Easy-to-make pad thai

CHICOPEE, Mass. (Mass Appeal) – Personal Chef Bill Collins from Chefbill.com made two different easy-to-make Pad Thai recipes.

Shrimp Pad Thai Ingredients

½ pound Pad Thai (rice) noodles
¼  cup water
¼  cup fish sauce
3 tablespoons sugar
1 tablespoon lime juice
1 teaspoon paprika
6 shakes hot sauce
2-4 tablespoons cooking oil
1 egg (optional), beaten
1 pound shrimp, peeled and deveined
3 garlic cloves, peeled and minced
¼  cup peanuts, finely chopped
3 scallions, sliced
½  pound bean sprouts

DIRECTIONS

  1. Place rice noodles in a large bowl, and cover with water for 30-45 minutes, or according to package instructions.

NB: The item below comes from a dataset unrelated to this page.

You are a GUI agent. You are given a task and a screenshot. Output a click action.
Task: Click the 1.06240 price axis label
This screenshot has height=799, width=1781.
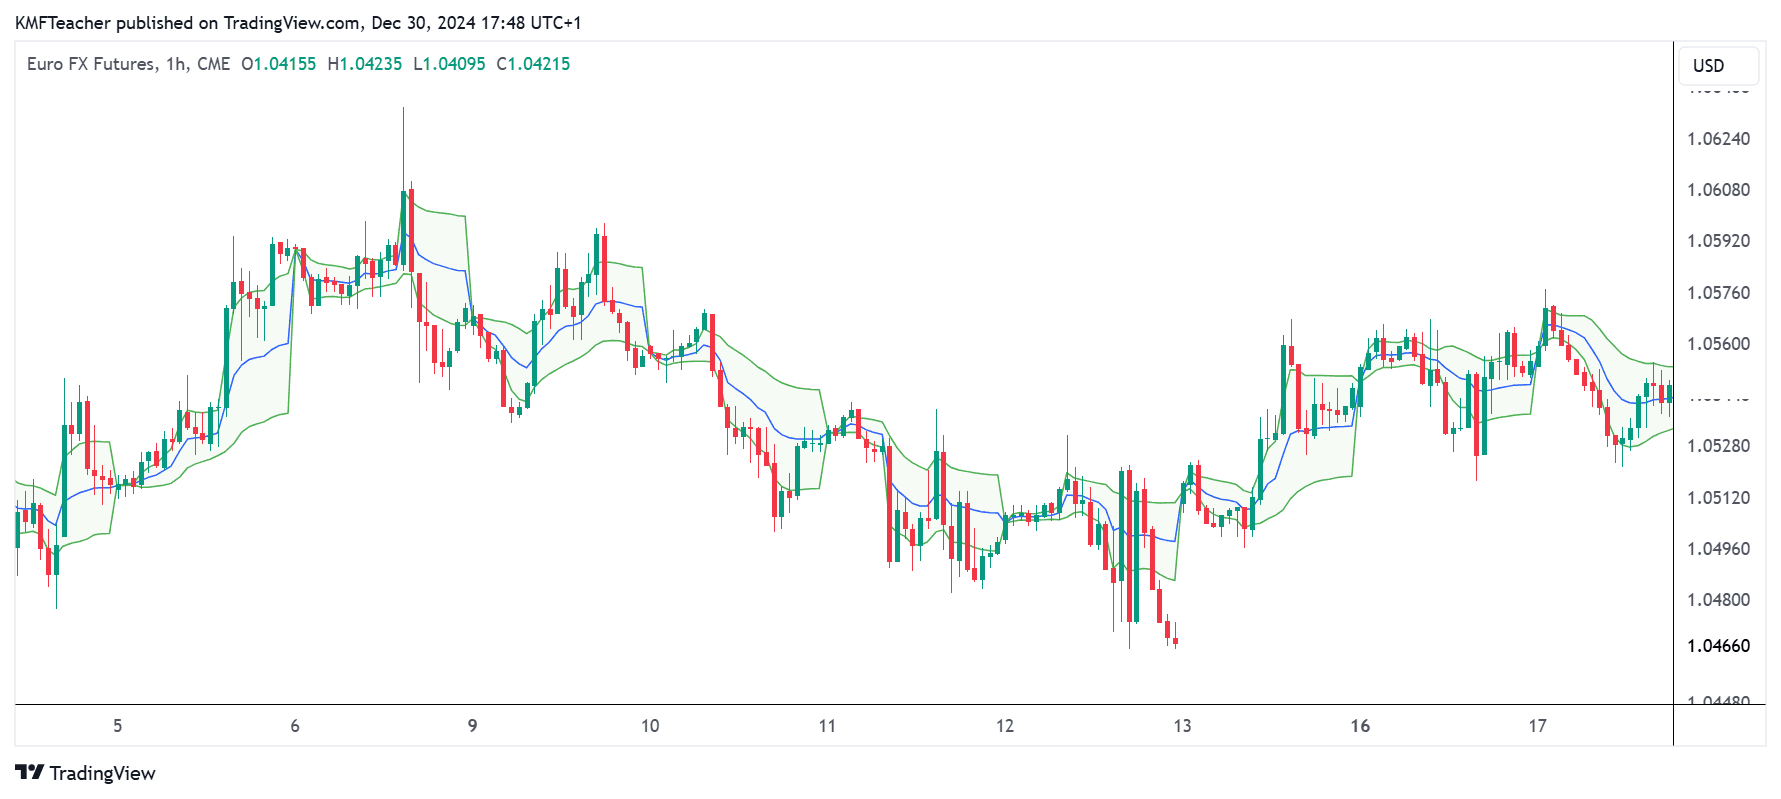[x=1718, y=139]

You can even leave them for a few hours.  They won’t disintegrate.
  2. Whisk together the water, fish sauce, sugar, lime juice, paprika, and Tabasco in a bowl. Set aside.
  3. When noodles are done soaking, drain and set aside
  4. I n a wok or large skillet, over a medium heat, add ½ tablespoon of oil, then the egg. Scramble the egg until it’s cooked through, and remove from pan.
  5. Increase the temperature to high. Add 1 tablespoon of oil, and add the shrimp. Sautee the shrimp until it’s cooked through, approximately 2-3 minutes. Remove the shrimp from the pan.
  6. Turn the heat down to medium-high. Add 1/2 tablespoon of oil to the pan, then the garlic and two tablespoon of the peanuts.  Sauté for 10-20 seconds, or until the garlic becomes fragrant.
  7. Reduce the heat to medium, and add the noodles and the fish sauce mixture. Cover and cook for 2-3 minutes.  The noodles should be cooked, but may need another minute to make sure they are cooked to your liking.
  8. Add the egg and shrimp back into the pan to reheat.
  9. Add the spouts and scallions and combine. Remove from pan, and place on serving platter.
  10. Spread the remaining peanuts over the top, and serve

Makes approximately 6 servings

Pad Thai Recipe WITH Tamarind Paste

½ pound Pad Thai (rice) noodles
1 tablespoon tamarind paste or concentrate
1 ½ tablespoons fish sauce
3 tablespoons sugar
zest of one lime
juice of ½ lime
1 ½ tablespoons sugar
¼ cup water
2-3 tablespoons vegetable oil
1 egg (optional), beaten
1 pound shrimp, peeled and deveined
3 garlic cloves, peeled and minced
¼  cup peanuts, finely chopped
3 scallions, sliced
½  pound bean sprouts

Pad Thai notes for success:

  • If you are not going to be eating the Pad Thai immediately, make extra sauce to ensure that the noodles don’t absorb all of the liquid. If you make another ½ of the amount of sauce in the recipe, you’ll be able to keep the Pad Thai moist and flavorful. Add this extra sauce when you reheat the Pad Thai
  • You can use honey or agave syrup in place of the sugar. If you use agave, use two tablespoons instead of three
  • Fish sauce is available most larger supermarkets, and can be found in the Asian section
  • You can also add tofu and chicken to the Pad Thai
  • It’s often difficult to finely chop peanuts with a knife. If you use a food processor, carefully pulse-chop the peanuts to ensure that they don’t turn into peanut dust.